The ever-increasing power of supercomputers has allowed scientists to become more ambitious when it comes to simulations. In fields such as climate science, researchers are embarking on global-scale simulations at spatial resolutions that would have been unthinkable just a few years ago. Although this has expanded research possibilities, it has also put a huge strain on data storage requirements—a single large-scale simulation can produce many terabytes of data that must be stored and accessed for it to be useful.
“The volume of data produced by these simulations is becoming so large that it is not possible to store it in computational facilities without incurring high costs,” explained Genton. “We see this not just in climate science but also in astronomy, where new telescopes are capable of capturing large images at unprecedented resolution, and in engineering applications, where computer simulations are performed at very high-resolution in both space and time.”
With almost no prior research on compression methods for climate data, Genton, in collaboration with Stefano Castruccio from Newcastle University (U.K.), worked to formulate compression principles that would be effective for these types of simulations. Using previously unexplored statistical methods, the pair identified a compression framework that departs significantly from the approach of existing generic compression methods.
“The statistics of the output data provide flexible and useful parameters for compressing the very large data sets that arise in climate science,” said Castruccio. “We essentially gave up on the idea of compressing information bit-by-bit and instead developed a method to compress the physics of the climate model itself.”
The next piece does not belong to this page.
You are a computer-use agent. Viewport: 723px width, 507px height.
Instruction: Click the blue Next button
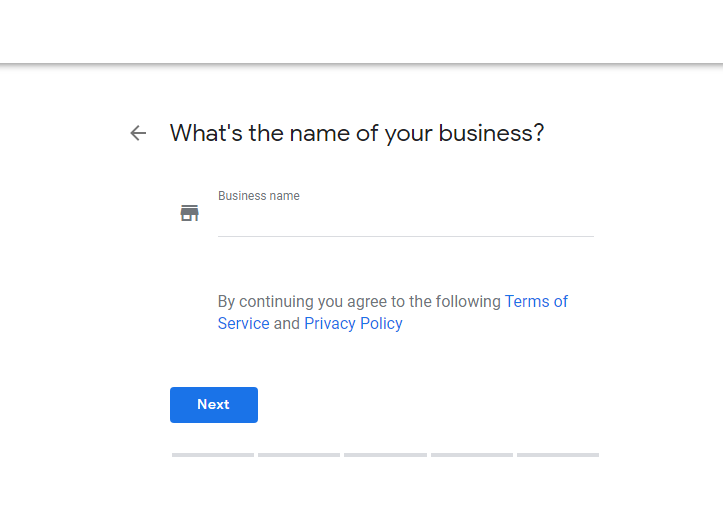tap(214, 405)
The researchers considered a typical annual three-dimensional model of the global temperature field (see image). By explicitly accounting for the space–time dependence and gridded geometry of the data, the compression scheme reduces the data to a set of estimated parameters that summarize the essential structure of the simulation results. Optimizing the compression scheme for each type of simulation can compress the data to as little as 2 percent of its original size.
“The next step for us is to provide the climate community with easy-to-use compression software that does not require technical knowledge in statistics,” Genton said.